::: EXERCISE MATERIALS :::

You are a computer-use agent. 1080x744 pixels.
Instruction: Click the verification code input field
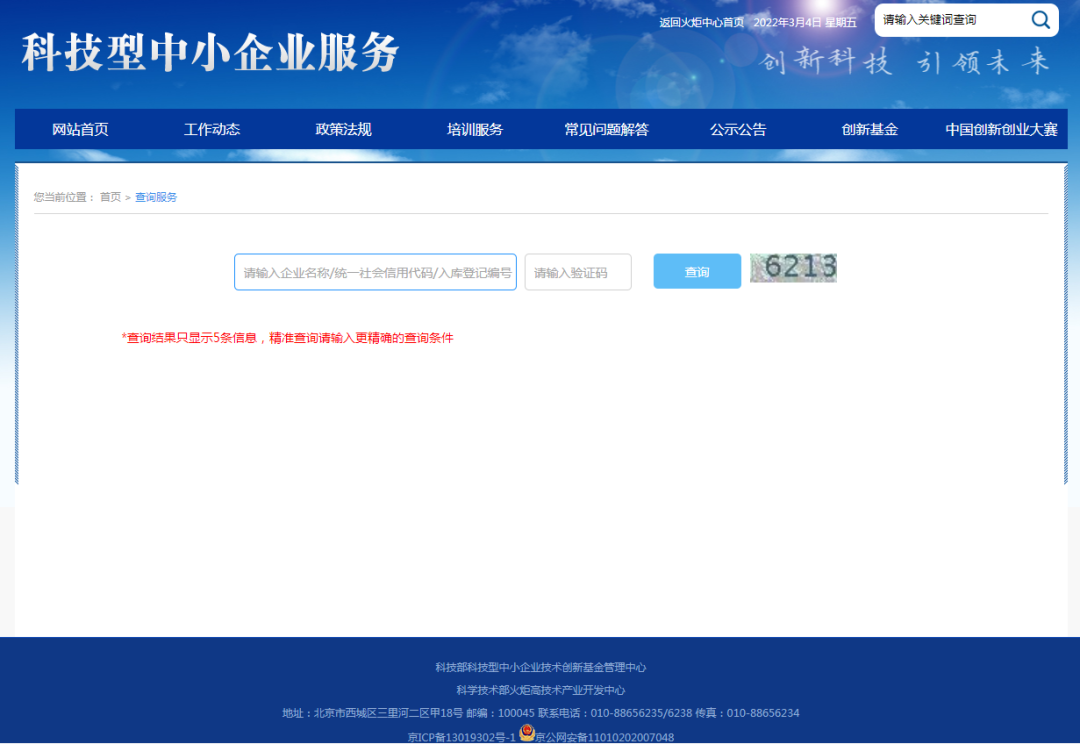point(577,271)
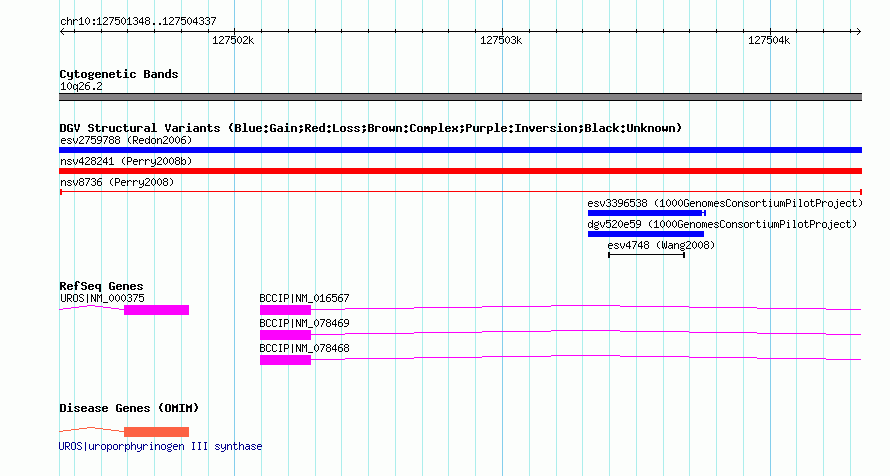This screenshot has height=476, width=890.
Task: Click the right arrow of the coordinate ruler
Action: [x=858, y=32]
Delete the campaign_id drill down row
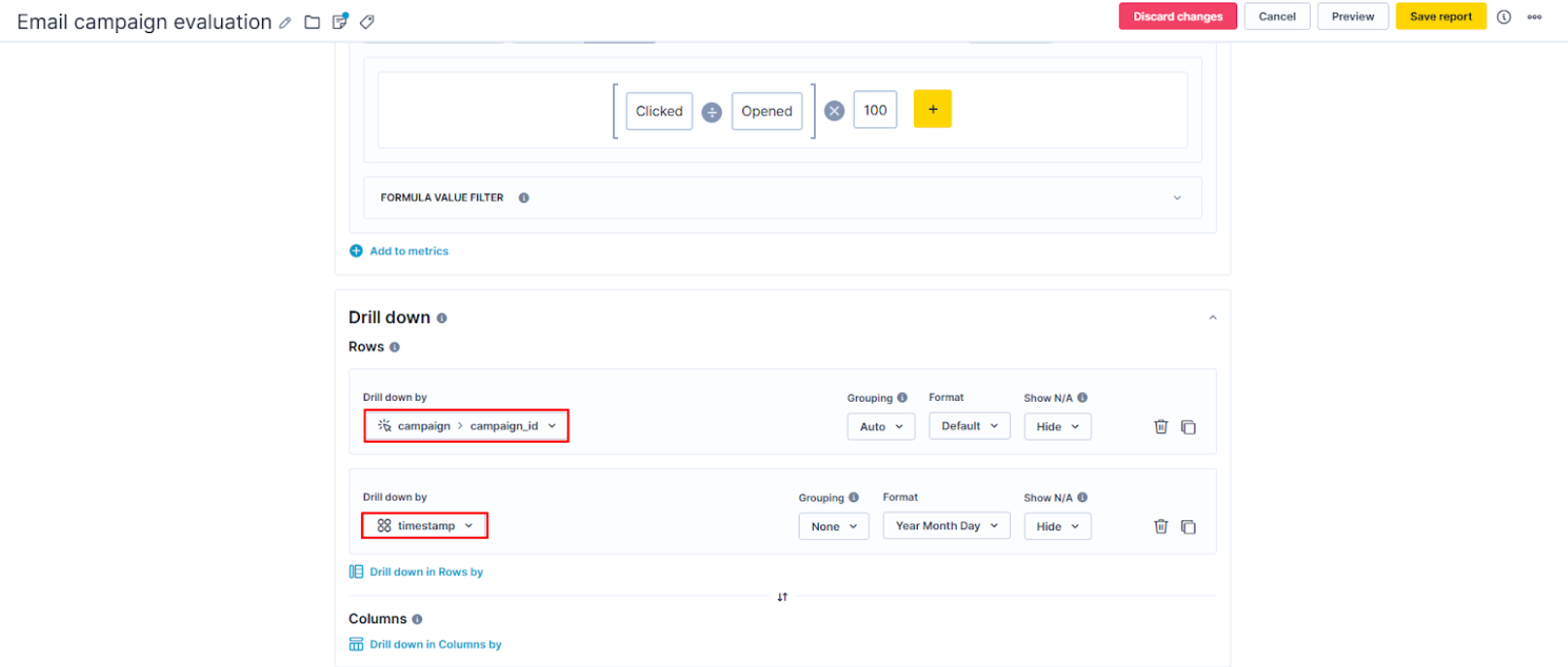This screenshot has height=667, width=1568. tap(1160, 426)
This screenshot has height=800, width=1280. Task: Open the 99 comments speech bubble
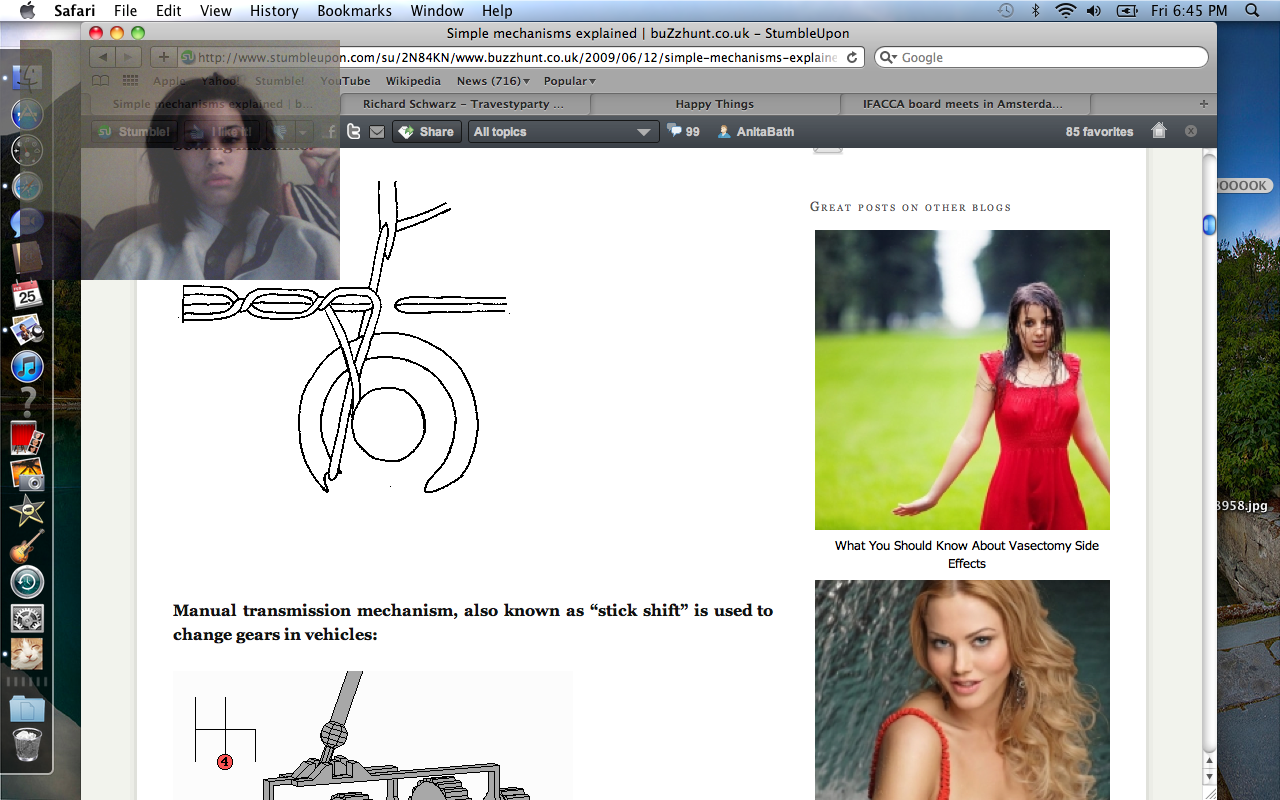pyautogui.click(x=683, y=131)
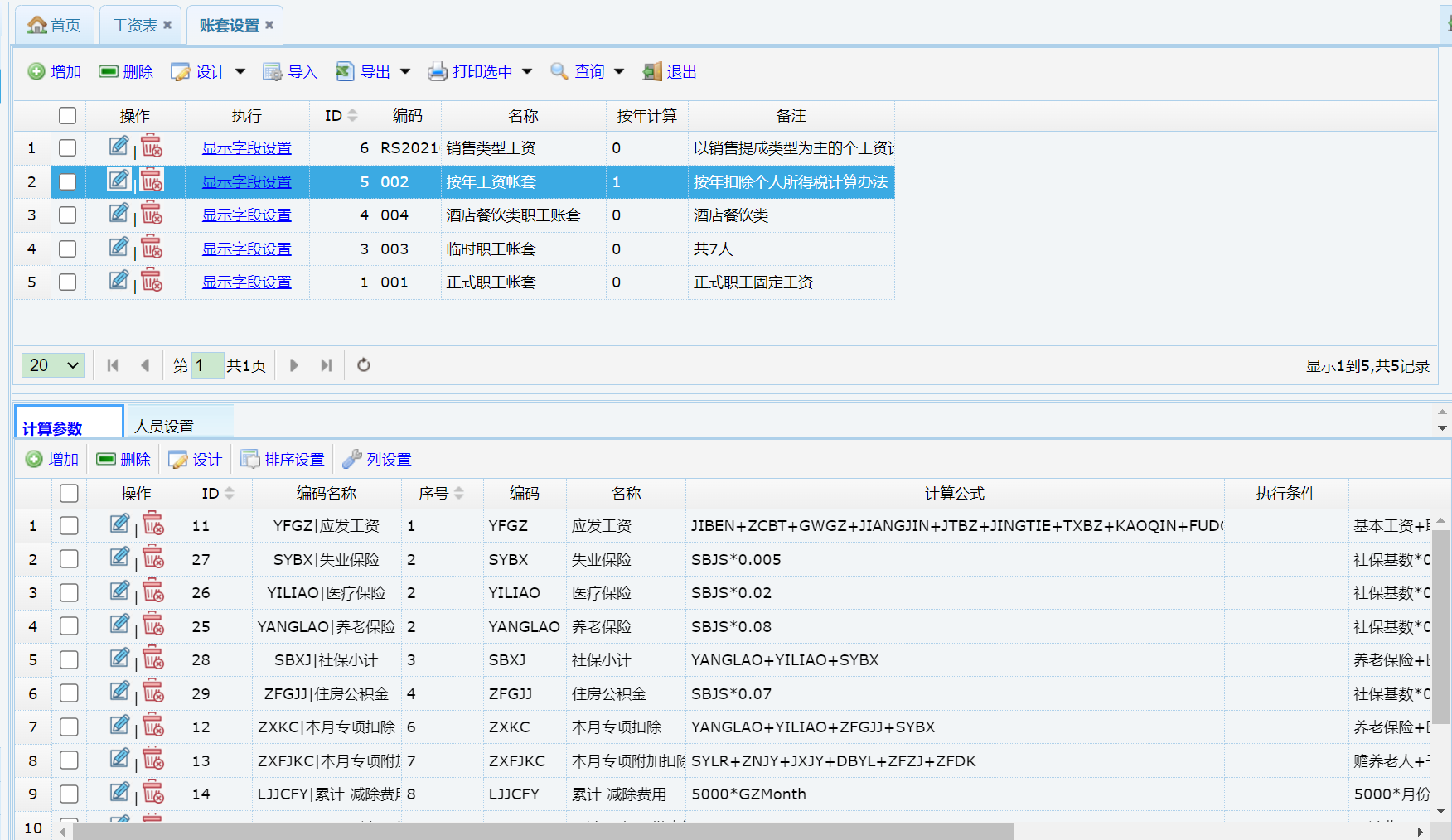
Task: Click the 导入 import icon
Action: pos(272,72)
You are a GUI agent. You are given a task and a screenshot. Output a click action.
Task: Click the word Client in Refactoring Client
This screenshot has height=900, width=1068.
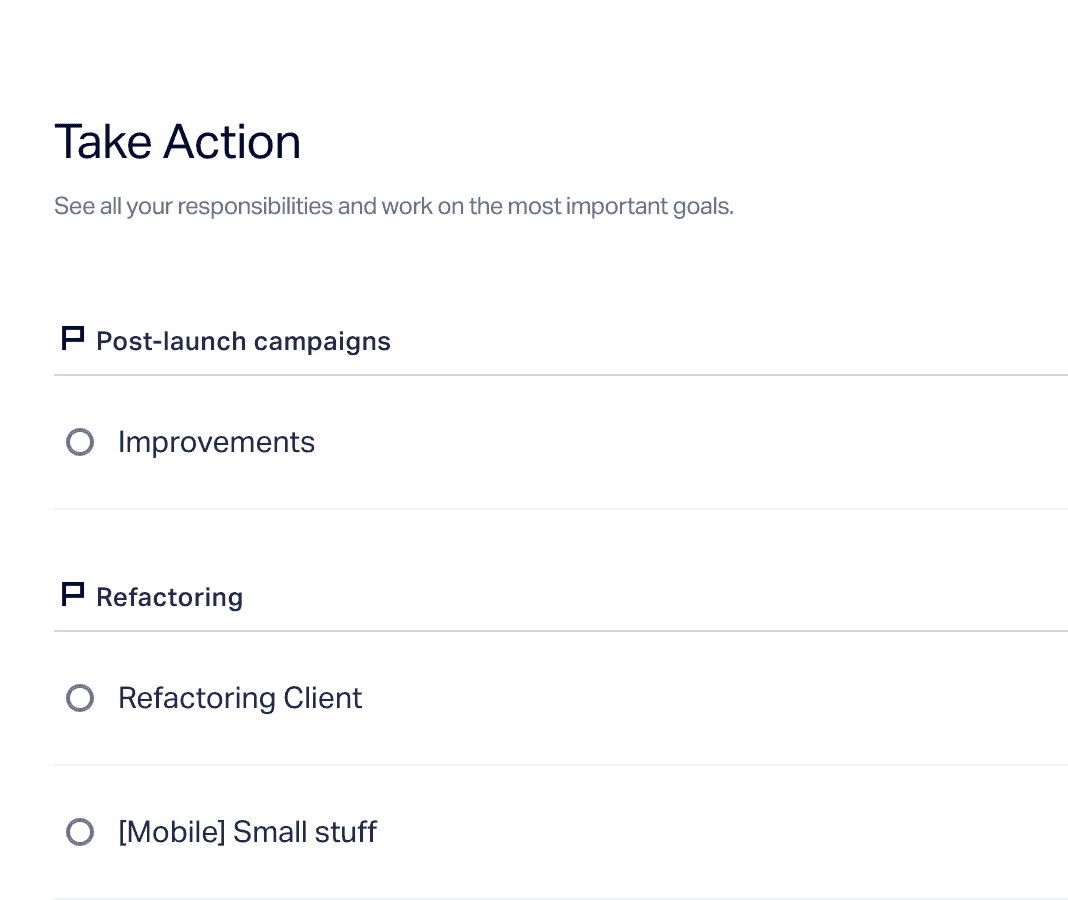[x=323, y=698]
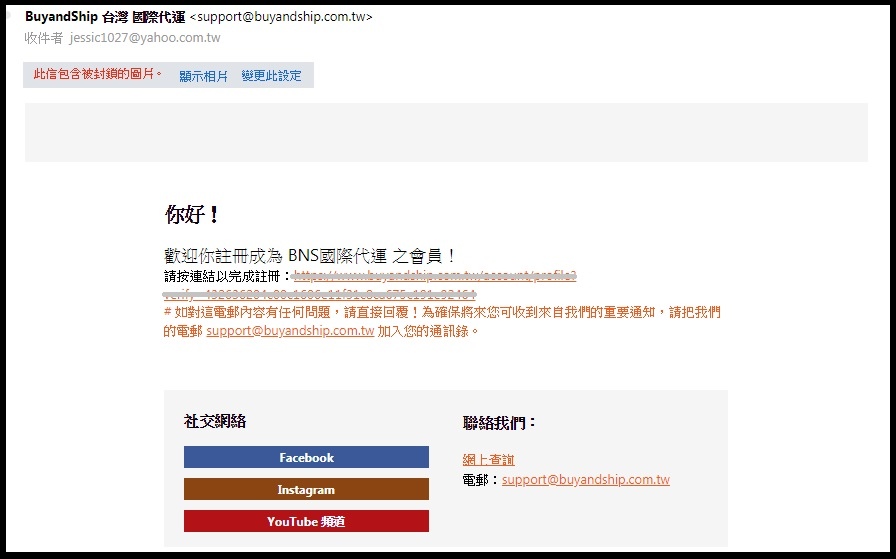This screenshot has height=559, width=896.
Task: Select sender name BuyandShip 台灣 國際代運
Action: 105,17
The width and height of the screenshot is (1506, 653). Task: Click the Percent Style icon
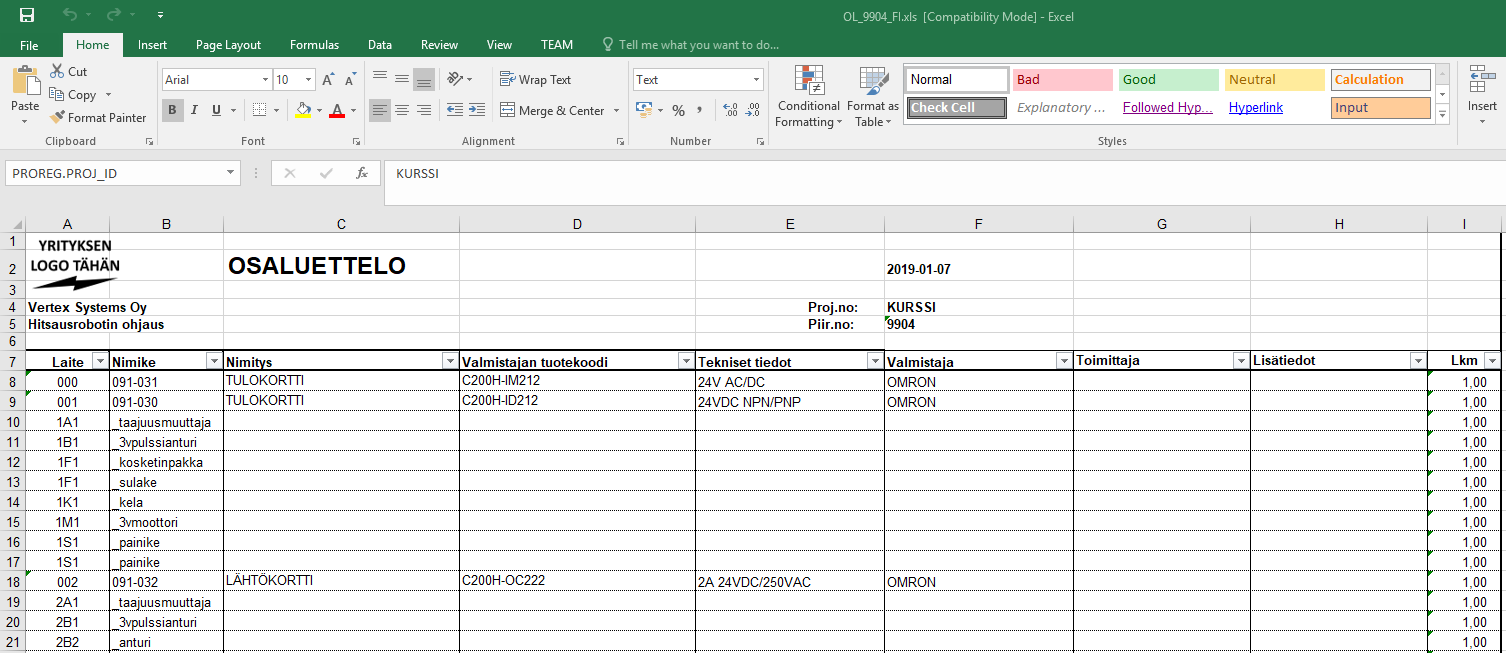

:::

HOW TO COMPLETE THIS TASK
Set the pictures aside and retype exactly the lines above from the line with "Instruction: Click the" to the line with "You are a GUI", both included, adding no others.

EXERCISE ANSWER
Instruction: Click the verification code input field
point(577,271)
This screenshot has height=476, width=890.
Task: Click the right arrow of the coordinate ruler
Action: [x=858, y=32]
Delete the campaign_id drill down row
This screenshot has height=667, width=1568. tap(1160, 426)
This screenshot has height=800, width=1280. Task: Open the 99 comments speech bubble
pyautogui.click(x=683, y=131)
Task: Click the 导入 import icon
Action: pos(272,72)
You are a GUI agent. You are given a task and a screenshot. Output a click action.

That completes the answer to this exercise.